Por Beatriz Bucciano

Já pode ser visto na internet o longa “Luz, Câmera, Inclusão…um filme sobre a Luta Antimanicomial”, produzido pelo diretor Santista Dino Menezes. Para concluir a produção foi utilizada tecnologia e as redes sociais por meio do sistema conhecido como “crowdfunding”. O filme começou a ser gravado em 2013, durante as manifestações do dia 18 de maio, quando é celebrado o Dia Nacional da Luta Antimanicomial.

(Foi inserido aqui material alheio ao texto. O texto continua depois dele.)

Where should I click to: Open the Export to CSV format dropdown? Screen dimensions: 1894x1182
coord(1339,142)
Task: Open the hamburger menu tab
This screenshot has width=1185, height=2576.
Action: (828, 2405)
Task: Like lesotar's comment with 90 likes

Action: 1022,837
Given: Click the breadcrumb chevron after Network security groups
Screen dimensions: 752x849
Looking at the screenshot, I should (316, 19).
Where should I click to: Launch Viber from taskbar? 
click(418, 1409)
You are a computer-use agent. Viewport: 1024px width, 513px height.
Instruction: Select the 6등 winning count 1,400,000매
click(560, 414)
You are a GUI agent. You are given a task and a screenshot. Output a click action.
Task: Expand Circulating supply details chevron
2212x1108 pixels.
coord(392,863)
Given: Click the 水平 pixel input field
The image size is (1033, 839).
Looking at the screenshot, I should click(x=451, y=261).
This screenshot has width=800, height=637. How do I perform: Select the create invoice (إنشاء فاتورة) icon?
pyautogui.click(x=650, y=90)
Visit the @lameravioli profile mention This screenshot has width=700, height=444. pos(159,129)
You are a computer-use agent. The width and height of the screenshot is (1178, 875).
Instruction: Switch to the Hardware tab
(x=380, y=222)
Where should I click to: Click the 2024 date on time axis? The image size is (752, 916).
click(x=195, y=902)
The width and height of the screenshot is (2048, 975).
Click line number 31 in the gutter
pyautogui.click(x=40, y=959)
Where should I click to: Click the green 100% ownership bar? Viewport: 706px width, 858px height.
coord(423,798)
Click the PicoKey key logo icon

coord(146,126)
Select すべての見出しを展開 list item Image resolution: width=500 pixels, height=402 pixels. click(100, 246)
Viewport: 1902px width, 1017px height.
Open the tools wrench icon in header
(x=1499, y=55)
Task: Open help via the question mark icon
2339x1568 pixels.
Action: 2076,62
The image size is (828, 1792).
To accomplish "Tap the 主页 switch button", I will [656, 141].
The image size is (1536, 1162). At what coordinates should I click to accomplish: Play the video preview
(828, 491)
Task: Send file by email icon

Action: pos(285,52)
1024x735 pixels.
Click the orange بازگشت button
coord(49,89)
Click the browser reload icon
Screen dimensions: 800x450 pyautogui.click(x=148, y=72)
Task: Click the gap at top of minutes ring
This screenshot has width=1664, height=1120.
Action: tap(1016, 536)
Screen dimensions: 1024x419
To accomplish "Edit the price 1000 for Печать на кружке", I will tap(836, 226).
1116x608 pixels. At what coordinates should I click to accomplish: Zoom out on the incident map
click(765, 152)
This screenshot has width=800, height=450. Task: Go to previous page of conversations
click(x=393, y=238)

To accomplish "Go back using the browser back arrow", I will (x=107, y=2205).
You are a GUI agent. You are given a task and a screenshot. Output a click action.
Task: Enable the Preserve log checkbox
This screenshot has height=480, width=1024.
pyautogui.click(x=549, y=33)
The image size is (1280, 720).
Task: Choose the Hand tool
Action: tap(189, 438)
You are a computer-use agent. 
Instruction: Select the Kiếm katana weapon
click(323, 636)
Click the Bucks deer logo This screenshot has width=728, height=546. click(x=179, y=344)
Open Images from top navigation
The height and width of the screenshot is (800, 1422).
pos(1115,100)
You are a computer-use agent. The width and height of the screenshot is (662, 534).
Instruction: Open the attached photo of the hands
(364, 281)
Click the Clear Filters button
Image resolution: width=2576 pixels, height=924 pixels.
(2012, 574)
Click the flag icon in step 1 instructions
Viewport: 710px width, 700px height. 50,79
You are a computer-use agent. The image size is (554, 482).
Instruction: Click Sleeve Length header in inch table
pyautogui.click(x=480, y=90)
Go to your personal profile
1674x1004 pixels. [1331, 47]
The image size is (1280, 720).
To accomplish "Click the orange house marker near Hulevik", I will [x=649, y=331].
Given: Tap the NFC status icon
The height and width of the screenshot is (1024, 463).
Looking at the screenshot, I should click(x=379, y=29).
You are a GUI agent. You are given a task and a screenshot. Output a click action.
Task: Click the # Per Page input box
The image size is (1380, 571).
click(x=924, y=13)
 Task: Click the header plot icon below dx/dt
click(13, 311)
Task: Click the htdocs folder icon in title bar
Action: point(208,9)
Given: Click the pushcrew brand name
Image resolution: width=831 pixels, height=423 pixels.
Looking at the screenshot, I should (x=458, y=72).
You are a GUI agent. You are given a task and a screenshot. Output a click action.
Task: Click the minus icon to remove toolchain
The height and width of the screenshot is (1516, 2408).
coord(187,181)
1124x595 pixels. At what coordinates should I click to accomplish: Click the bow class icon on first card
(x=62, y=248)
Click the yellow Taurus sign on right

Nos dois anos seguintes, Dino e sua equipe, trabalharam com recursos próprios e colheram entrevistas de lideranças, usuários do Caps e autoridades como o ex-coordenador de Saúde Mental do Ministério da Saúde, Roberto Tykanori, substituído por Valencius Wurch, em dezembro de 2015. O documentário mostra várias manifestações dos movimentos ligados à luta antimanicomial, que se intensificaram após a nomeação de Valencius, exonerado do cargo em maio do ano passado. O médico psiquiatra foi diretor de um dos maiores hospícios da América Latina.

A cidade de Santos foi pioneira na luta antimanicomial. Durante 30 anos, a cidade abrigou a Casa de Saúde Anchieta, também conhecida como “Casa dos Horrores”. O nome foi dado em razão das condições encontradas no local: a superlotação, falta de profissionais e as denúncias de maus-tratos, fizeram com que a prefeitura intervisse, no final da década de 80, assumindo a direção do hospital psiquiátrico.

A partir daí, o lugar passou a adotar terapias e serviços que pudessem garantir o convívio social dos pacientes. A rádio Tam Tam, dirigida pelo arte-educador Renato Di Renzo e produzida dentro do Anchieta pelos chamados “loucutores” era um destes projetos. “Eu já conhecia o trabalho e a história do Renato e sempre tive muita curiosidade sobre o tema. Há alguns anos, fui gravar em um Caps e tive a ideia de fazer o filme”, conta o diretor Dino Menezes. “Luz, Câmera, Inclusão…” foi lançado com grande aceitação dos movimentos ligados à saúde mental. “Emocionante, realista, histórico, engajado e sensível”, avaliou Rodrigo Pressoto, especialista da área e militante de Campinas/SP.